*** MATERIAL SHOWN ***

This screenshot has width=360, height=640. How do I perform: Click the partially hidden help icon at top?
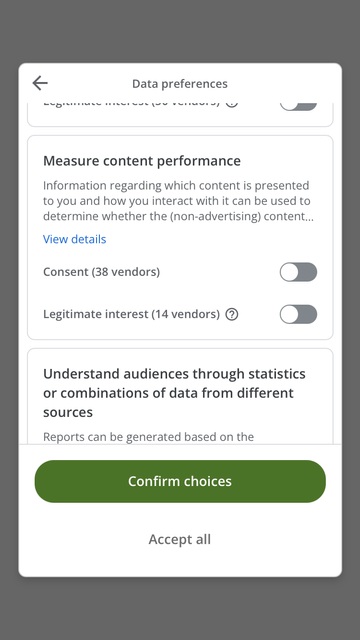(232, 105)
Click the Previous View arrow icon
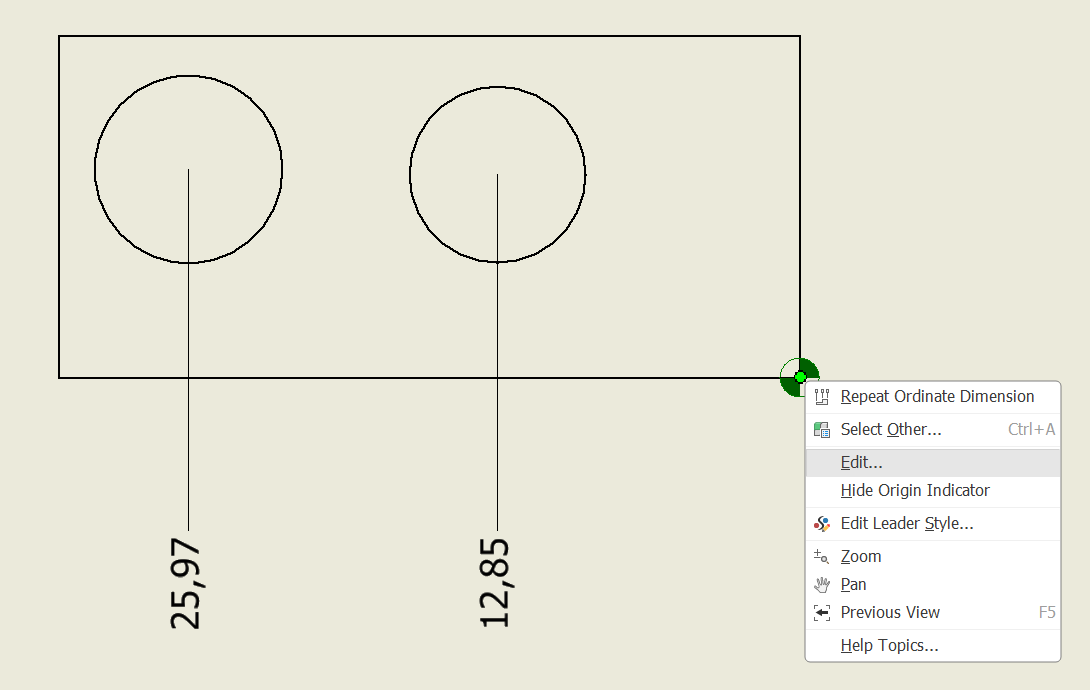Viewport: 1090px width, 690px height. [822, 613]
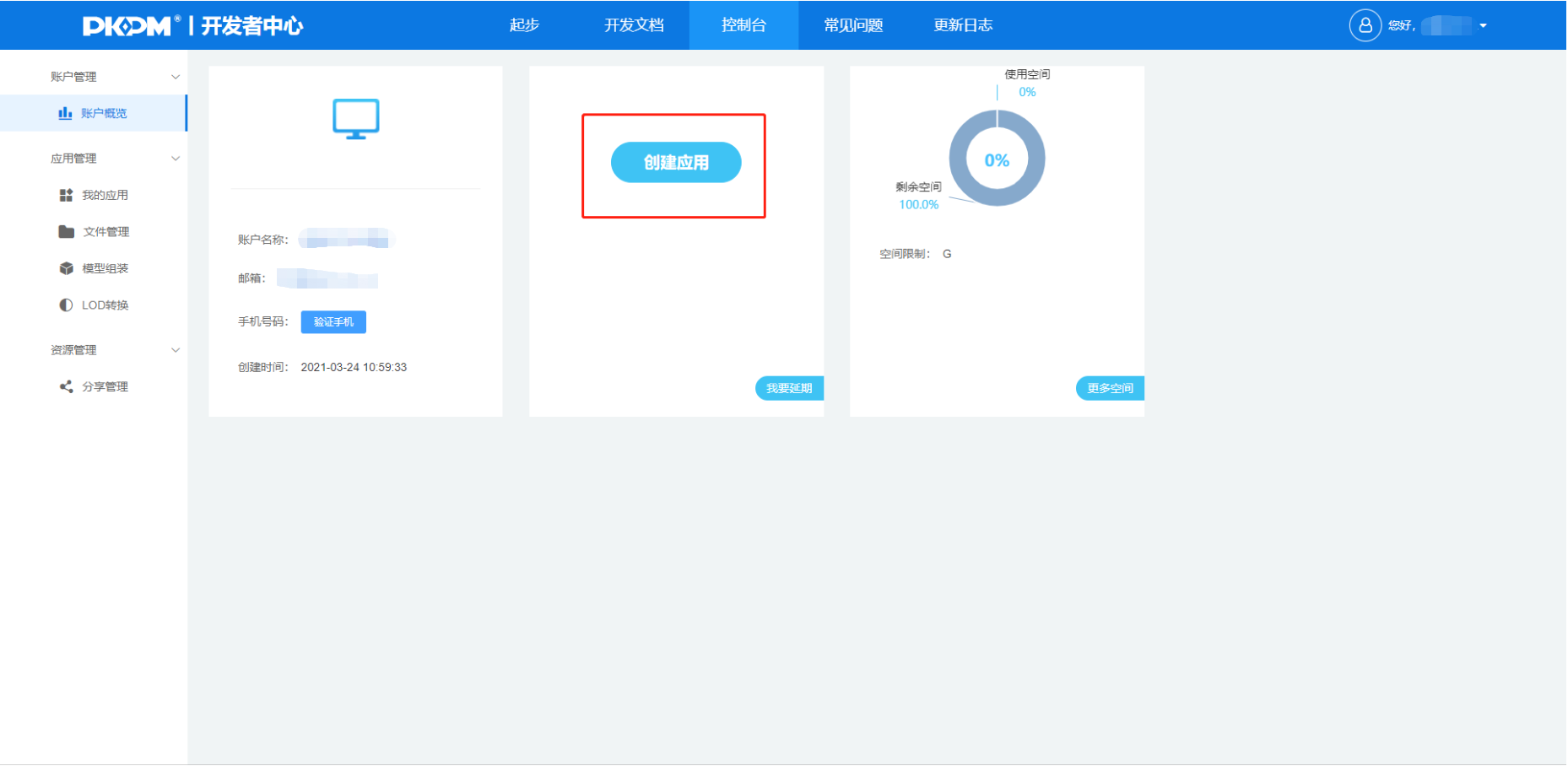
Task: Click the 更多空间 button
Action: tap(1110, 388)
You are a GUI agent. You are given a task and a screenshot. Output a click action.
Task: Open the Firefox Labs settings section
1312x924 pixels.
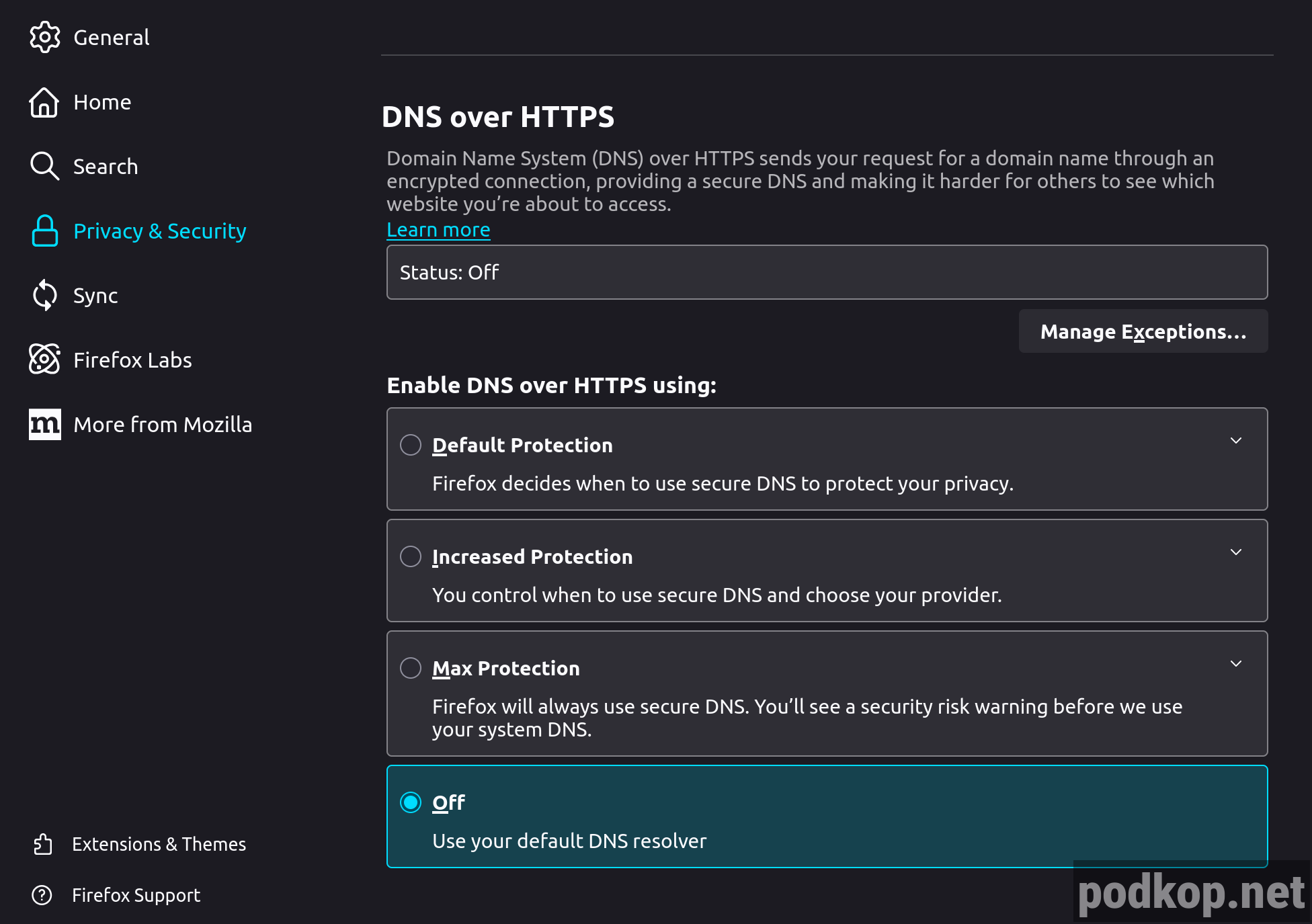(132, 360)
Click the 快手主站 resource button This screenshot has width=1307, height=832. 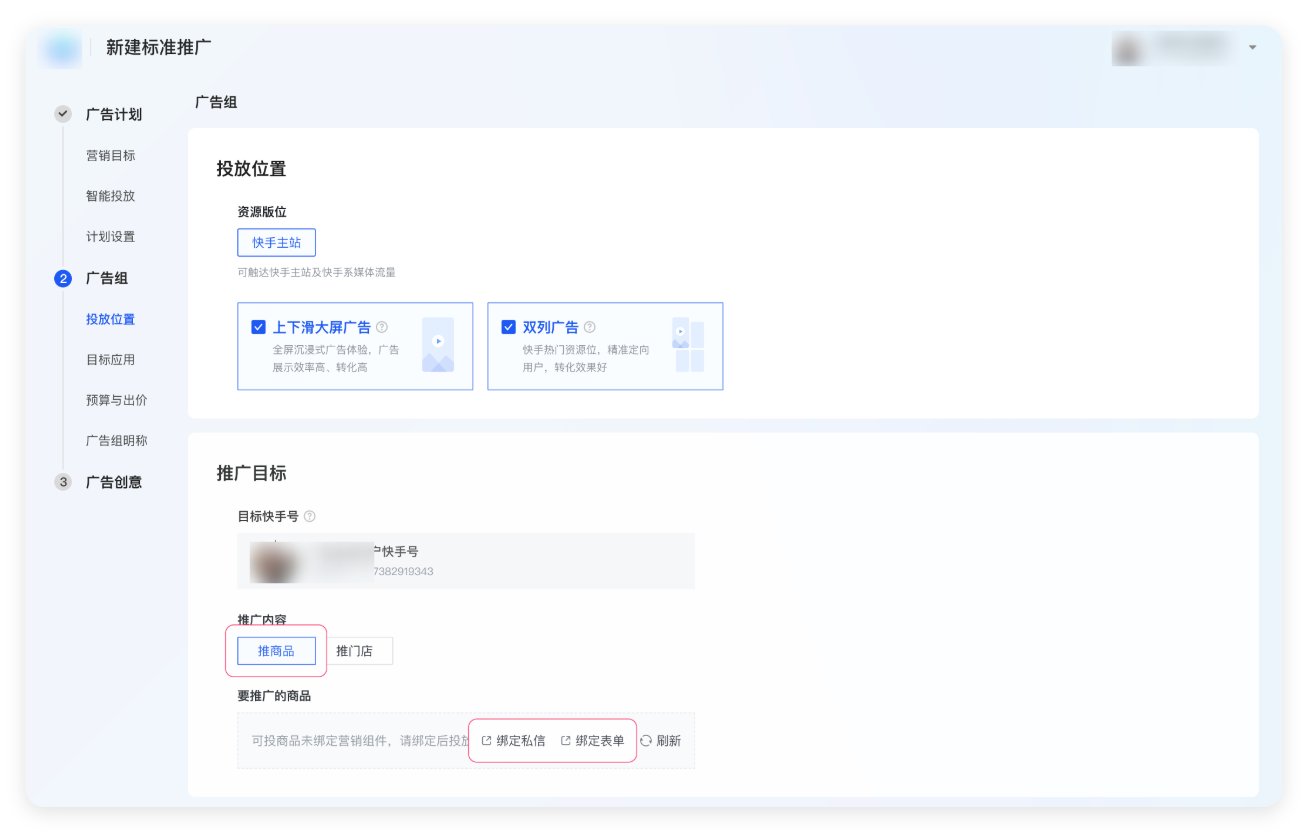(x=276, y=242)
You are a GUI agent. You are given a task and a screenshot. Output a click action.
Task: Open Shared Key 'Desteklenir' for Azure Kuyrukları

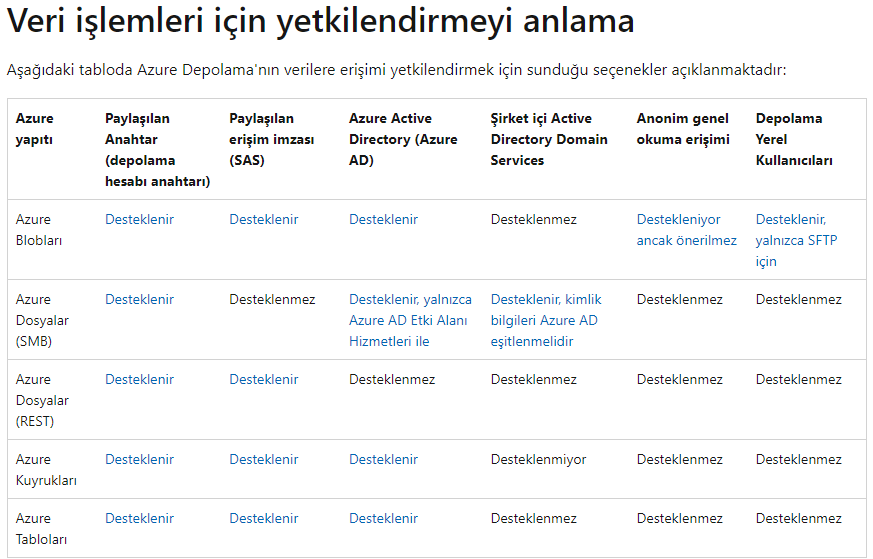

*** End of MATERIAL SHOWN ***

TASK REQUIREMENTS: Each line that contains the string "Open" should be copied from the data above.

COMPLETED TASK:
Task: Open the Firefox Labs settings section
Task: Open Shared Key 'Desteklenir' for Azure Kuyrukları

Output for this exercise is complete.